[Work item] For this exercise, write out each entry below exactly, omitting the images.

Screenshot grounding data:

[Start of Attachment]

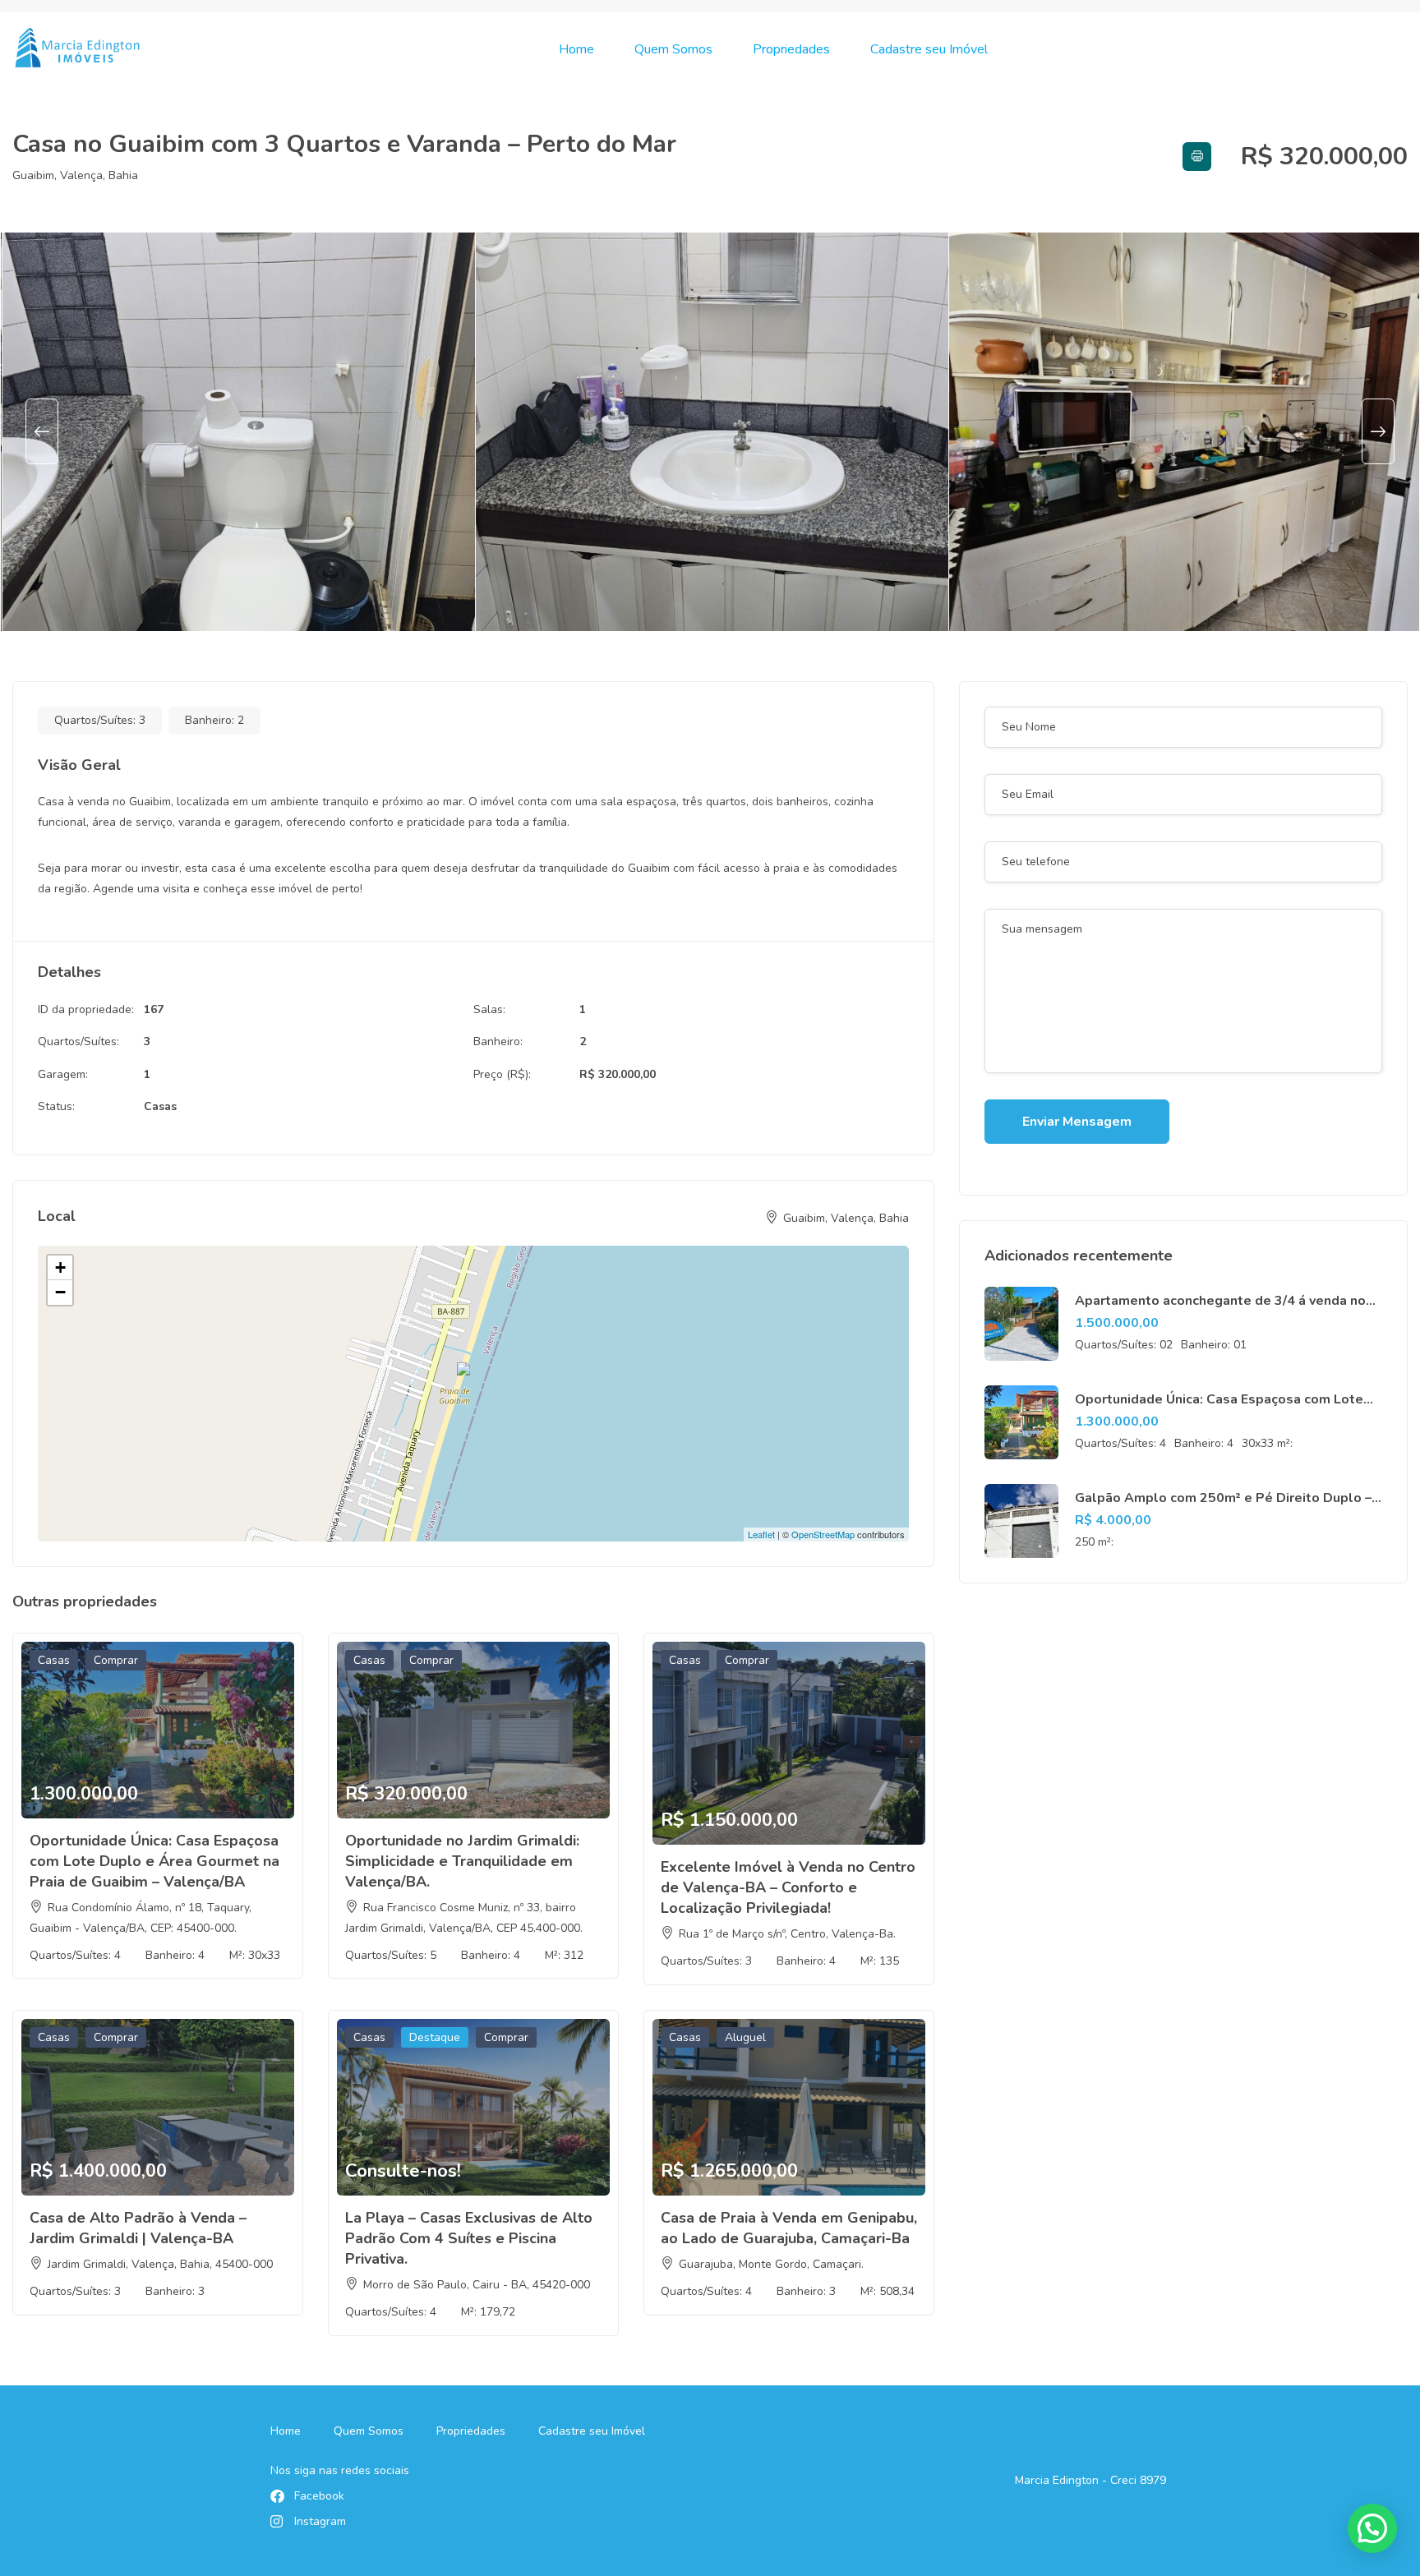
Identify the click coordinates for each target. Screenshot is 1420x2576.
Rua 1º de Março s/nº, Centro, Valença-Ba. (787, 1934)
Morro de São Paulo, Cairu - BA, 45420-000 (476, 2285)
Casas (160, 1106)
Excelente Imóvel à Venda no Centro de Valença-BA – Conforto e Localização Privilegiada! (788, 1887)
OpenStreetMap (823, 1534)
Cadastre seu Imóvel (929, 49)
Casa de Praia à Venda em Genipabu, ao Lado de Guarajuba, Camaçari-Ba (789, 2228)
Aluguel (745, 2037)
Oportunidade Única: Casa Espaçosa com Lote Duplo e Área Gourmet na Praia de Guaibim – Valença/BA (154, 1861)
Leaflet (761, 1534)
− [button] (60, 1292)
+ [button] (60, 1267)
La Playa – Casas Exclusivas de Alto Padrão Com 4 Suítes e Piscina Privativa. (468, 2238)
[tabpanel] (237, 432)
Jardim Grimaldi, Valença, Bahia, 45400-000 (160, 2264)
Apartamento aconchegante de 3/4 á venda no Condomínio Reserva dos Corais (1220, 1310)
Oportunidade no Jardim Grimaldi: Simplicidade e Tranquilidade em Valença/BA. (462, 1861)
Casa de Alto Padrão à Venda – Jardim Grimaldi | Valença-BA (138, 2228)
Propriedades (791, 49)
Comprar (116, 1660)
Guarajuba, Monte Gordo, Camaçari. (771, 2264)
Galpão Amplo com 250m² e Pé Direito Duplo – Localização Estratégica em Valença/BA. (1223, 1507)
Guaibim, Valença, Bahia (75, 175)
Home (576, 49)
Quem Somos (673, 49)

[End of Attachment]

[Your solution]
Identify the click coordinates for each target. Screenshot is 1420x2576.
Rua 1º de Março s/nº, Centro, Valença-Ba. (787, 1934)
Morro de São Paulo, Cairu - BA, 45420-000 (476, 2285)
Casas (160, 1106)
Excelente Imóvel à Venda no Centro de Valença-BA – Conforto e Localização Privilegiada! (788, 1887)
OpenStreetMap (823, 1534)
Cadastre seu Imóvel (929, 49)
Casa de Praia à Venda em Genipabu, ao Lado de Guarajuba, Camaçari-Ba (789, 2228)
Aluguel (745, 2037)
Oportunidade Única: Casa Espaçosa com Lote Duplo e Área Gourmet na Praia de Guaibim – Valença/BA (154, 1861)
Leaflet (761, 1534)
− [button] (60, 1292)
+ [button] (60, 1267)
La Playa – Casas Exclusivas de Alto Padrão Com 4 Suítes e Piscina Privativa. (468, 2238)
[tabpanel] (237, 432)
Jardim Grimaldi, Valença, Bahia, 45400-000 (160, 2264)
Apartamento aconchegante de 3/4 á venda no Condomínio Reserva dos Corais (1220, 1310)
Oportunidade no Jardim Grimaldi: Simplicidade e Tranquilidade em Valença/BA. (462, 1861)
Casa de Alto Padrão à Venda – Jardim Grimaldi | Valença-BA (138, 2228)
Propriedades (791, 49)
Comprar (116, 1660)
Guarajuba, Monte Gordo, Camaçari. (771, 2264)
Galpão Amplo com 250m² e Pé Direito Duplo – Localização Estratégica em Valença/BA. (1223, 1507)
Guaibim, Valença, Bahia (75, 175)
Home (576, 49)
Quem Somos (673, 49)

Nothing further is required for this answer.